The iduronate ring can adopt either the 2S0 or 1C4 forms in the protein-bound state, which enables it to make specific electrostatic interactions with the electropositive surface regions of a protein. Nonetheless, the helical parameters of heparin oligosaccharides are conserved in spite of the conformational flexibility of the l-iduronate residues. NMR studies of a series of modified heparins with systematically altered substitution patterns indicate that all derivatives in the unbound form, regardless of the sulphation pattern, exhibit similar glycosidic bond ψ and ϕ conformations (85). The conformations of these glycosidic linkages are also observed in the X-ray structures of heparin fragments in complex with proteins such as acidic FGFs (86) (PDB codes 1AXM, 2AXM, 1E0O, 1FQ9) and many other heparin structures bound to proteins, such as AT (PDB codes 1AZX, 1E03), bFGF (PDB code 1BFC), annexin V (PDB code 1G5N) and foot and mouth disease virus (PDB code 1QQP).

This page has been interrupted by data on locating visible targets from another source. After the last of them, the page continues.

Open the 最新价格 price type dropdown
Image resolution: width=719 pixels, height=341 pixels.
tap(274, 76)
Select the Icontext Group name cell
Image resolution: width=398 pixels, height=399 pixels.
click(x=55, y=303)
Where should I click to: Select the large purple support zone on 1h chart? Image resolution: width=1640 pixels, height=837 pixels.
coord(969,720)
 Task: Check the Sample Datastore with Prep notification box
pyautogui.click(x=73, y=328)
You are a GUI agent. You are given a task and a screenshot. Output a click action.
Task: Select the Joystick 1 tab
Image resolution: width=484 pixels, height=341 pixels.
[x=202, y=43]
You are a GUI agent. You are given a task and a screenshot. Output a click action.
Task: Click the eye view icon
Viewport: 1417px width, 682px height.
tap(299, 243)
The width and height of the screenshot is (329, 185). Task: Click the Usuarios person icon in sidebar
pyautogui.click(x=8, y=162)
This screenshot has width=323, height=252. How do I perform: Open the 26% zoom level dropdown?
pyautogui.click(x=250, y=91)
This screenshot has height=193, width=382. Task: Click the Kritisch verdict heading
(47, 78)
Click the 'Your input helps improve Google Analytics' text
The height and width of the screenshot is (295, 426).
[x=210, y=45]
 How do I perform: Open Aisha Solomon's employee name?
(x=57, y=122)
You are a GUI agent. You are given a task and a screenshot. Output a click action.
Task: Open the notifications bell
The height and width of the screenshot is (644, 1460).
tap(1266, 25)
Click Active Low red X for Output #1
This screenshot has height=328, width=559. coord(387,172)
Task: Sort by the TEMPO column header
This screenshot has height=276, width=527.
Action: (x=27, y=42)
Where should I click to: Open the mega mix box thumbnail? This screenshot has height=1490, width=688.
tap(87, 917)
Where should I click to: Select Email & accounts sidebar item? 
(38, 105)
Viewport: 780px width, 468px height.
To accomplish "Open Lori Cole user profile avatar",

Depending on the local sequence, the conformation of heparin/HS oligosaccharides may be affected by the degree of flexibility in the disaccharide subunits and the surrounding water and cations (87). A recent theoretical study (88) determined the stable conformations of 1-OMe IdoA2SNa2 (2H1 and 1H2 conformations), 1-OMe GlcNS6SNa2, 1,4-DiOMe GlcNa, 1,4-DiOMe GlcNS3S6SNa3, 1,4-DiOMe IdoA2SNa2 (4C1, 1C4 and 2S0 conformations) and 1,4-DiOMe GlcNS6SNa2 monomers and their ionized forms both in the gas phase and in the presence of solvent and cations. In the gas phase, the 2H1 conformation of the uronate residue is more stable than the 1H2 form observed in the presence of water. The most stable structure was observed to be the 1,4-DiOMe GlcN-S6SNa2 monomer in the skew-boat 2S0 conformation in water. The 1C4 conformation is the most stable form in the presence of anions. In general, the results indicate that the relative stability of cation-heparin ionic interactions is considerably diminished in aqueous solution. Another study using similar saccharides have revealed that only two negatively charged oxygen atoms in the SO3− group are involved in co-ordination of the sodium cation (89).
Various studies of heparin conformations have revealed similar, well-defined molecular structures in terms of overall chain conformation, both in the solid state and in solution, as a result of the flexibility of the pyranose ring of iduronic acid, which results in either the 1C4 or 2S0 conformations (90). However, variations in the primary sequence of GAGs and the degree of sulphation can result in different binding modes with proteins that can affect their activity.
Conformation of Heparin Fragments Bound to Proteins
Iduronate may exist in skew-boat (2S0), chair (1C4) and intermediate ring (a mixture of 1C4 and 2S0) conformations in heparin–protein complex crystal structures depending on either receptor specificity or predominance in solution. The central iduronate in the crystal structure of a heparin pentasaccharide with the foot and mouth virus (PDB code 1QQP) has an intermediate conformation, whereas the outer iduronates are in the 1C4 and 2,5B conformations (38). The third iduronate ring in the crystal structure of the complex of a heparin hexasaccharide with bFGF (PDB code 1BFC) adopts a 1C4 chair conformation and the other at the fifth position adopts a 2S0 skew boat conformation (91). However, in the crystal structure of a heparin tetrasaccharide with annexin V the IdoA2S residue that interacts with the protein adopts a 2S0 skew conformation, whereas the non-interacting IdoA2S residue is in the 1C4 conformation (92). These structures suggest that when heparin binds to a protein, a change in the conformation of the IdoA2S residue may be induced, resulting in a better fit and enhanced binding, whilst the conformation of the less flexible GlcNS6S residue remains unaltered (i.e. 4C1 conformation).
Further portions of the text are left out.